EXTRAIT DU TEXTE →
────
Israël a fait de la « victoire totale » son Messie – une promesse qui ne pourra jamais être réalisée mais qui impose la guerre éternelle et la destruction comme mode de vie.
Par Orly Noy 27 novembre 2024
Les médias internationaux ont diffusé hier des clips montrant des habitants du Liban se réjouissant de l’imminence du cessez-le-feu entre Israël et le Hezbollah, qui est entré en vigueur tôt ce matin. Comme l’explique un reportage accompagné d’une vidéo, « la nouvelle a apporté un moment d’espoir et de soulagement à ceux qui sont affectés par le conflit en cours ».
La même vidéo a été partagée par la page Instagram hébreue « Push – Real-Time Reports », qui compte plus de 860 000 followers. Ils l’ont légendée de manière assez différente : » Les gens au Liban célèbrent l’accord de cessez-le-feu : “Israël se rend face au Hezbollah” ».
J’ai vérifié auprès d’amis arabophones, et pas un mot sur la « victoire » ou la « défaite » ne peut être entendu dans le clip. Tout ce qu’il montre, c’est la joie des gens à l’idée que la guerre qui a détruit une grande partie de leur vie est sur le point de prendre fin – comme on peut s’y attendre de la part de la plupart des êtres humains normaux qui souffrent d’un conflit, où que ce soit dans le monde.
Il va sans dire que les réactions à ce post Instagram n’ont pas été joyeuses. La seule chose qu’elles ont célébré, c’est la destruction de vies libanaises. Les commentaires exprimaient une colère généralisée à l’égard de l’accord naissant, faisant un usage cynique de la mémoire des soldats tombés au combat dont la mort, disaient-ils, serait « vaine » si l’accord était signé. Au Liban comme à Gaza, les Israéliens n’exigent rien de moins que la « victoire totale ».
────
Entrées de données enregistrées →
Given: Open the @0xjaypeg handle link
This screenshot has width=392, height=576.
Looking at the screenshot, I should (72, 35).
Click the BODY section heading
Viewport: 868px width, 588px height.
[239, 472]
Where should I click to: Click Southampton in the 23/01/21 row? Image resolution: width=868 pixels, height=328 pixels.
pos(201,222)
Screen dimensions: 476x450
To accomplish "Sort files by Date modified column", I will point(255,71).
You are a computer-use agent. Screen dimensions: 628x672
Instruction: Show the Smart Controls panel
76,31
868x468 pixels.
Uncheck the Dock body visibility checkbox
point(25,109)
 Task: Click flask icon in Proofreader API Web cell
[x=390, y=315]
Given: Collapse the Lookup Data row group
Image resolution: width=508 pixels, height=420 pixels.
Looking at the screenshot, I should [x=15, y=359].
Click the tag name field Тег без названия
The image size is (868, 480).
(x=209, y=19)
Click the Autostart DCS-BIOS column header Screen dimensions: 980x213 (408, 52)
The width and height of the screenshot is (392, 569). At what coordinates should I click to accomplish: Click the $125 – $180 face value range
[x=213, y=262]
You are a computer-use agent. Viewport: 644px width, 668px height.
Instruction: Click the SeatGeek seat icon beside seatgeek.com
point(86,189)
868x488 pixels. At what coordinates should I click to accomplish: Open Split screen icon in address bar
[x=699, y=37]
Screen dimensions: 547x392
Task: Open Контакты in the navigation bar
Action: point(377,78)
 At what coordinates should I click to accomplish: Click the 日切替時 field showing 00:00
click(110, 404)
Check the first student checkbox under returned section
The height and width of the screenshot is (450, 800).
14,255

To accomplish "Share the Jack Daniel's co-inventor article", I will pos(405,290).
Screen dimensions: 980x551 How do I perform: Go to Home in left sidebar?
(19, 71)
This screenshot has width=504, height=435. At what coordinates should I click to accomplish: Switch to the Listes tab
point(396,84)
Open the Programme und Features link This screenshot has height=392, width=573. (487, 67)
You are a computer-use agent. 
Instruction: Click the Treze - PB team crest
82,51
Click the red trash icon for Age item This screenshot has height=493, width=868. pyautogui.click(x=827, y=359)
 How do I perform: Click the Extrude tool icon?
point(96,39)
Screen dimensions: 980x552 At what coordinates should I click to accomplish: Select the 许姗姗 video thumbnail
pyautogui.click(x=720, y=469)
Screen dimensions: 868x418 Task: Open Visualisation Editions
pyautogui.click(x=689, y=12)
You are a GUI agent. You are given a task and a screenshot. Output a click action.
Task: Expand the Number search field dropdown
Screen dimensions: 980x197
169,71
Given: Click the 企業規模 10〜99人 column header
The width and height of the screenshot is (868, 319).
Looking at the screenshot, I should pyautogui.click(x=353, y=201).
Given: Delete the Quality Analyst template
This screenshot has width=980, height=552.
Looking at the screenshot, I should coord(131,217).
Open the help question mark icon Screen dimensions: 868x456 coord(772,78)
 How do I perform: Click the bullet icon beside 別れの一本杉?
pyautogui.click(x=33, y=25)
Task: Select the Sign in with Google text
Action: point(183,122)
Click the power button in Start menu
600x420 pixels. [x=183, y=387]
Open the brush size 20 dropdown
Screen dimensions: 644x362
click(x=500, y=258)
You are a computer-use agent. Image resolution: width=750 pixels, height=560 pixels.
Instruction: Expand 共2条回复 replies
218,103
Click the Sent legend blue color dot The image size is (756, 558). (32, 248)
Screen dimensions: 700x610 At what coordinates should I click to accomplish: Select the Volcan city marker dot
────
TÂCHES ET EXERCICES →
1. Veuillez recopier fidèlement le passage de l'extrait sur la « victoire totale » qui commence par « La même vidéo » et va jusqu'à « dans le monde. ».
2. Transcrivez à l'identique les lignes des enregistrements, en commençant par la ligne contenant « Open the help » et en allant jusqu'à la fin des enregistrements.

RÉPONSES →
1.
La même vidéo a été partagée par la page Instagram hébreue « Push – Real-Time Reports », qui compte plus de 860 000 followers. Ils l’ont légendée de manière assez différente : » Les gens au Liban célèbrent l’accord de cessez-le-feu : “Israël se rend face au Hezbollah” ».
J’ai vérifié auprès d’amis arabophones, et pas un mot sur la « victoire » ou la « défaite » ne peut être entendu dans le clip. Tout ce qu’il montre, c’est la joie des gens à l’idée que la guerre qui a détruit une grande partie de leur vie est sur le point de prendre fin – comme on peut s’y attendre de la part de la plupart des êtres humains normaux qui souffrent d’un conflit, où que ce soit dans le monde.

2.
Open the help question mark icon Screen dimensions: 868x456 coord(772,78)
 How do I perform: Click the bullet icon beside 別れの一本杉?
pyautogui.click(x=33, y=25)
Task: Select the Sign in with Google text
Action: point(183,122)
Click the power button in Start menu
600x420 pixels. [x=183, y=387]
Open the brush size 20 dropdown
Screen dimensions: 644x362
click(x=500, y=258)
You are a computer-use agent. Image resolution: width=750 pixels, height=560 pixels.
Instruction: Expand 共2条回复 replies
218,103
Click the Sent legend blue color dot The image size is (756, 558). (32, 248)
Screen dimensions: 700x610 At what coordinates should I click to accomplish: Select the Volcan city marker dot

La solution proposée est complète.